Yang sebenarnya sedang dibahas: Iran mengatakan mereka sedang bernegosiasi dengan Oman, bukan secara langsung dengan AS, mengenai koridor pengiriman sementara — bukan pembukaan penuh. Seorang perwakilan Iran mengatakan kepada penyiar negara IRIB tujuannya adalah kesepakatan selama 1-3 bulan "di mana Iran dominan," dengan Teheran mengendalikan keamanan, penyingkiran ranjau laut, dan layanan maritim. Menteri Keuangan Bessent secara terpisah mengatakan kesepakatan bisa tercapai "hari ini atau besok."
Mengapa skeptisisme dipertimbangkan: Gregory Brew dari Eurasia Group mencatat pola siklus ini — ultimatum AS, klaim keberhasilan, lalu stagnasi — telah terulang setidaknya lima kali sejak April. Iran secara konsisten menolak kembalinya syarat pengiriman seperti sebelum perang.
Latar belakang: Perang dimulai pada 28 Februari ketika AS dan Israel melancarkan serangan terhadap Iran; Teheran merespons dengan menutup Selat Hormuz serta menyerang Israel dan negara-negara Teluk yang memiliki pangkalan militer AS. Serangan gabungan telah menewaskan ribuan orang dan menggusur jutaan jiwa.
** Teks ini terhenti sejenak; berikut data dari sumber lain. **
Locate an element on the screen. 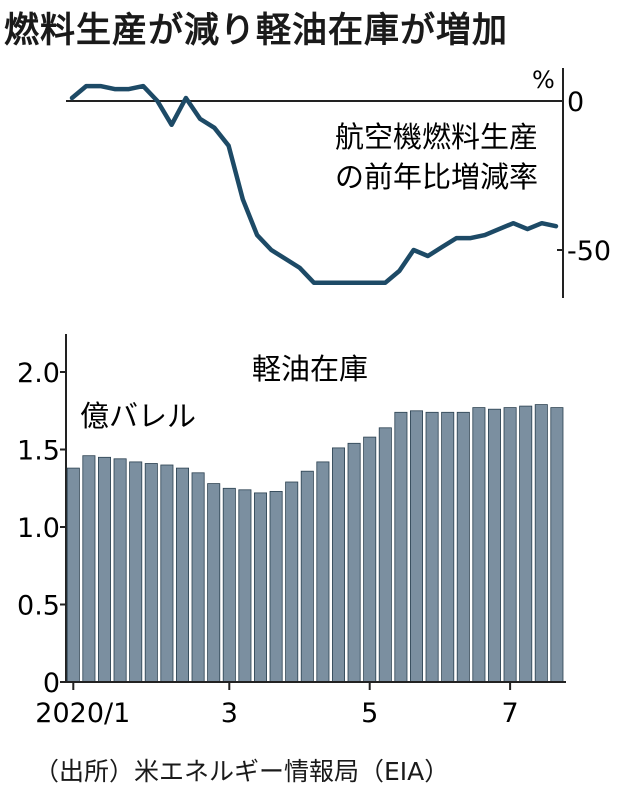  bar-y-tick-label: 2.0 is located at coordinates (38, 374).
Para ahli hak asasi manusia menyatakan ancaman Trump terhadap infrastruktur sipil Iran — termasuk ancaman bulan April untuk "hancurkan peradaban mereka" — dapat melanggar perlindungan Konvensi Jenewa jika dilaksanakan, dan pakar hukum AS menyatakan pada bulan April serangan semacam itu bisa merupakan tindak pidana perang. Iran telah memperingatkan akan membalas serangan terhadap fasilitas energi dan ekonomi regional.
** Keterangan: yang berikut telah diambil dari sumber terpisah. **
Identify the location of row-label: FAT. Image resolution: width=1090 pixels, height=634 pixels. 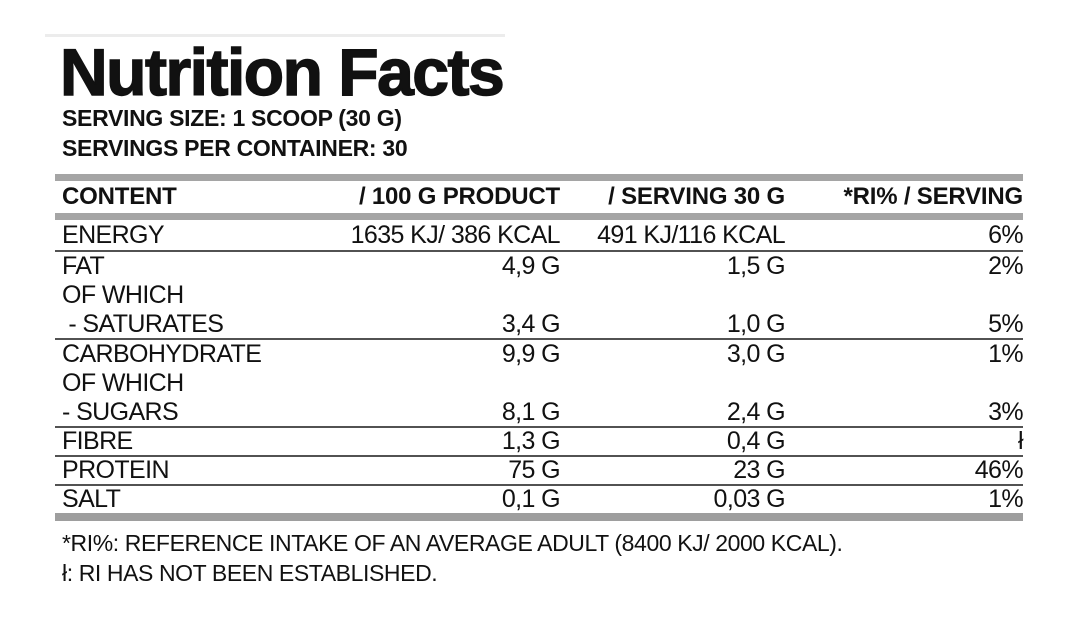
(84, 266).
Bagi para pedagang: Mengingat pola berulang dari klaim "keberhasilan" yang tidak dikonfirmasi yang membuat harga minyak berubah drastis sebelum kemudian stagnan, anggap pergerakan harga yang didorong retorika sebagai langkah berisiko tinggi namun keyakinan rendah sampai diverifikasi melalui data pelacakan kapal atau perjanjian resmi yang ditandatangani.